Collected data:

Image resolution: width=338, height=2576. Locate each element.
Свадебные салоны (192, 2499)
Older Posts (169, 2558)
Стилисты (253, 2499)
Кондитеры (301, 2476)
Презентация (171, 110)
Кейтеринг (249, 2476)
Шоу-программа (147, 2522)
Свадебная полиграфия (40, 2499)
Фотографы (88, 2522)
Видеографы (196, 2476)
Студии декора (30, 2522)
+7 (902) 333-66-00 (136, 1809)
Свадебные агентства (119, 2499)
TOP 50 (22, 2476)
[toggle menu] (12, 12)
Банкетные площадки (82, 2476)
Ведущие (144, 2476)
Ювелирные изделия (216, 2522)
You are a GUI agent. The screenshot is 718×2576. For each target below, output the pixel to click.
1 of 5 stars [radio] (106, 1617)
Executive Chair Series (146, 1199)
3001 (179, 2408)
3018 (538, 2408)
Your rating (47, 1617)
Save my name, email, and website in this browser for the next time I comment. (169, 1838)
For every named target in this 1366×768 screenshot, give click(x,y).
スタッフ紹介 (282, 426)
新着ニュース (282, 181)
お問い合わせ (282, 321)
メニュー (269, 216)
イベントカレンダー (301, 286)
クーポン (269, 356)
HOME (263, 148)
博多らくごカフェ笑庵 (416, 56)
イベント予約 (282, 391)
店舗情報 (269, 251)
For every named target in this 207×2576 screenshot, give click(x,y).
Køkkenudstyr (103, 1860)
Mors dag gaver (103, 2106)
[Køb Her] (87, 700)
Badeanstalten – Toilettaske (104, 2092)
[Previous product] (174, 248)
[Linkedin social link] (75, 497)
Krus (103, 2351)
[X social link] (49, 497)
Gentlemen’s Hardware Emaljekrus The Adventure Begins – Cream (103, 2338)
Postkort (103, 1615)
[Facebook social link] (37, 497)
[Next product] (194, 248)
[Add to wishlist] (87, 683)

**TASK INSTRUCTIONS**
Would you repeat the lines from the one containing "Кейтеринг (249, 2476)" through the end of the data, exactly, with nothing before or after them?

**OUTPUT OF THE TASK**
Кейтеринг (249, 2476)
Шоу-программа (147, 2522)
Свадебная полиграфия (40, 2499)
Фотографы (88, 2522)
Видеографы (196, 2476)
Студии декора (30, 2522)
+7 (902) 333-66-00 (136, 1809)
Свадебные агентства (119, 2499)
TOP 50 (22, 2476)
[toggle menu] (12, 12)
Банкетные площадки (82, 2476)
Ведущие (144, 2476)
Ювелирные изделия (216, 2522)
You are a GUI agent. The screenshot is 718×2576. For each target below, output the pixel to click.
1 of 5 stars [radio] (106, 1617)
Executive Chair Series (146, 1199)
3001 (179, 2408)
3018 (538, 2408)
Your rating (47, 1617)
Save my name, email, and website in this browser for the next time I comment. (169, 1838)
For every named target in this 1366×768 screenshot, give click(x,y).
スタッフ紹介 (282, 426)
新着ニュース (282, 181)
お問い合わせ (282, 321)
メニュー (269, 216)
イベントカレンダー (301, 286)
クーポン (269, 356)
HOME (263, 148)
博多らくごカフェ笑庵 (416, 56)
イベント予約 (282, 391)
店舗情報 (269, 251)
For every named target in this 207×2576 screenshot, give click(x,y).
Køkkenudstyr (103, 1860)
Mors dag gaver (103, 2106)
[Køb Her] (87, 700)
Badeanstalten – Toilettaske (104, 2092)
[Previous product] (174, 248)
[Linkedin social link] (75, 497)
Krus (103, 2351)
[X social link] (49, 497)
Gentlemen’s Hardware Emaljekrus The Adventure Begins – Cream (103, 2338)
Postkort (103, 1615)
[Facebook social link] (37, 497)
[Next product] (194, 248)
[Add to wishlist] (87, 683)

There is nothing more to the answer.